On fields with treated crops, the density of wild bees was about 50 percent lower than on fields that had not been treated. The pesticide also impacted bumblebee reproduction and colony growth, the researchers found.

Exposure to another neonicotinoid called clothianidin, which has been banned in the European Union, significantly impacts honeybees' learning, according to a study published Tuesday by researchers from the University of Sussex in Brighton, England. Bumblebees' learning, however, is not impacted. 

"Honey bees are used as model organisms when we want to test the environmental impact of pesticides," Maj Rundlöf, an ecologist at Lund University in Sweden and one of the studies' lead authors, told the Monitor last year. 

European regulators have been considering lifting a moratorium on three pesticides and will make a final decision in January 2017, Phys.org reports.

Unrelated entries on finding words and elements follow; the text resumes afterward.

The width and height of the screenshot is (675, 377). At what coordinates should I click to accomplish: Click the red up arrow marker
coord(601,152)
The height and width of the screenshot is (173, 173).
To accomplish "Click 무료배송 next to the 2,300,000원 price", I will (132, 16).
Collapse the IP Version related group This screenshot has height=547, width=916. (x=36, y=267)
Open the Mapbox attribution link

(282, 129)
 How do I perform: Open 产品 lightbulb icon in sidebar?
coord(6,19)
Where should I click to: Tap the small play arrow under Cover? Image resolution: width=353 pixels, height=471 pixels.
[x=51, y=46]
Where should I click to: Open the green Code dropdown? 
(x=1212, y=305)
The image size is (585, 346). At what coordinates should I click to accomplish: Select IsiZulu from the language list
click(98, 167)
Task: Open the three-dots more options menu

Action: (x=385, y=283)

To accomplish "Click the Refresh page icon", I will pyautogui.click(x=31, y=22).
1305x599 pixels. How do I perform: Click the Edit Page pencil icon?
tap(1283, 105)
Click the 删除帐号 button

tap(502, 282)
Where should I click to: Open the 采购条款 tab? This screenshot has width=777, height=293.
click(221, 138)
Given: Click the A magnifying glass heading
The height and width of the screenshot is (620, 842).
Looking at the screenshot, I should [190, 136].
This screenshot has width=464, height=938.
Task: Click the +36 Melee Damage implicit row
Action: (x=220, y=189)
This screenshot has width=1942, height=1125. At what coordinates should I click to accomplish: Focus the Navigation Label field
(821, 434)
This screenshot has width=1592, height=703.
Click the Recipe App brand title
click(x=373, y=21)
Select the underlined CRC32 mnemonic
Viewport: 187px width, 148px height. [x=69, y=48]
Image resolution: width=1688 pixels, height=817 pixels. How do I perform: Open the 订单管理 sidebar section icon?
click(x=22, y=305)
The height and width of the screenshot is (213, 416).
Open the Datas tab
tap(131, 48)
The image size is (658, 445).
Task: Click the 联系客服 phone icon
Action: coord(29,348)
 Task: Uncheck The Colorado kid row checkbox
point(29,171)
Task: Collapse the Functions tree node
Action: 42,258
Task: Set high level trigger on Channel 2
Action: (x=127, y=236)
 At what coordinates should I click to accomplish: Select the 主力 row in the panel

In the United States, the Environmental Protection Agency has also pledged to increase its research into the impact of neonicotinoids, with the federal government's plan earning praise from scientists.

Maryland, where beekeepers in the state lost nearly 61 percent of their hives last year, would be the first state to take direct action against the pesticides. Gov. Larry Hogan (R) is currently reviewing the bill, a spokesman told the Associated Press.

"From my perspective, it's a wake-up call," Jerry Bromenshenk, a bee expert at University of Montana in Missoula, told the AP last year. "Pollinators need safe havens, with adequate quantities of high-quality resources for food and habitat, relatively free from toxic chemicals, and that includes pollutants as well as pesticides and other agricultural chemicals."